Banks Shoot Down Firms’ Revolver Drawdowns

For banks seeking to protect profits – and liquidity – keeping corporate clients from drawing down credit lines may be one way to brace against the volatility wrought by COVID-19.

As Bloomberg reported on Monday (March 30), large U.S. banks have been “quietly discouraging” borrowers – among them larger, relatively safe borrowers – from gathering up cash by utilizing revolvers.

Revolvers are variable lines of credit, typically with variable rates of interest, that can be drawn down, repaid and drawn down again.

As a rule of thumb, companies establish revolvers in order to tap into funding, as needed, to help blunt the impacts of revenue and cash flow volatility. Typically, the funds are used for working capital purposes.

But for these big banks, reports Bloomberg, investment-grade revolvers (for these relatively stable borrowers) are typically lower-margin or negative-margin businesses.

We note, too, that interest rates have plummeted in the wake of Fed rate cuts and declining Treasury yields, and so any variable rate resets are likely to offer less-than-stellar returns on this lending, as the banks have to put up the money to fund the revolvers.

In the meantime, noted Bloomberg, at least some firms, at the prodding of banks, are embracing higher-priced lending conduits rather than the revolvers they already have in place – and that strategy ties in with maintaining good relationships with those lenders (and, one would think, the ability to call on those lenders in the event that the economic landscape gets even rockier).

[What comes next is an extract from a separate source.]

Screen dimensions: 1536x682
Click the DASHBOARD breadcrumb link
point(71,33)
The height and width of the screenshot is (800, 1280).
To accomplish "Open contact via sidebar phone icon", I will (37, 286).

Call it doing a favor now, in case a favor needs to be called in later.

In one example, McDonald’s raised $1 billion through a new short-term facility rather than opting to draw down its existing revolver.

Eyeing the Banking Relationships

“The banker is coming at it trying to manage two things – the relationship profitability and their portfolio of risks and assets,” Howard Mason, head of financial research at Renaissance Macro Research, told the newswire. “Bankers have some cards to play because they can talk to their clients that have undrawn credit lines. The sense is that there’s a relationship involved, so relationship pricing and goodwill applies.”

But as companies in the U.S. have drawn down $162 billion in funding from these facilities, it’s clear that large enterprises want to grab cash now, rather than wait to see what might be coming down the line.

Drawing down the revolvers can eventually put a strain on banks’ liquidity (though, of course, we are not there yet). But might it be the case that the revolvers simply must be tapped down the line?

Beyond drawing down existing (or new) credit lines that are there for the taking only insofar as banks are willing to extend them, the question becomes: What happens as the current environment extends? Without income, many firms – choose your vertical across restaurants, travel, retail (Macy’s just furloughed more than 125,000 workers as sales have collapsed) – will necessarily default on debt payments.

The ripple effects will be significant. Commercial paper, itself a market worth more than $1.1 trillion where (very) short-term lending for firms to keep operations, well, operating, was stressed just a few weeks ago.

The Federal Reserve moved to backstop that market this month. Liquidity crunches and efforts to raise cash have a habit of surfacing when panic dominates corporate and consumer thinking.

We’re a long way from certainty in the current environment. Should the commercial paper market be roiled going forward, corporate borrowers will have to tap new funding lines – likely including existing revolvers, which are not necessarily the preferred conduits for the banks. The stresses may hit all players, as COVID-19 digs in its heels.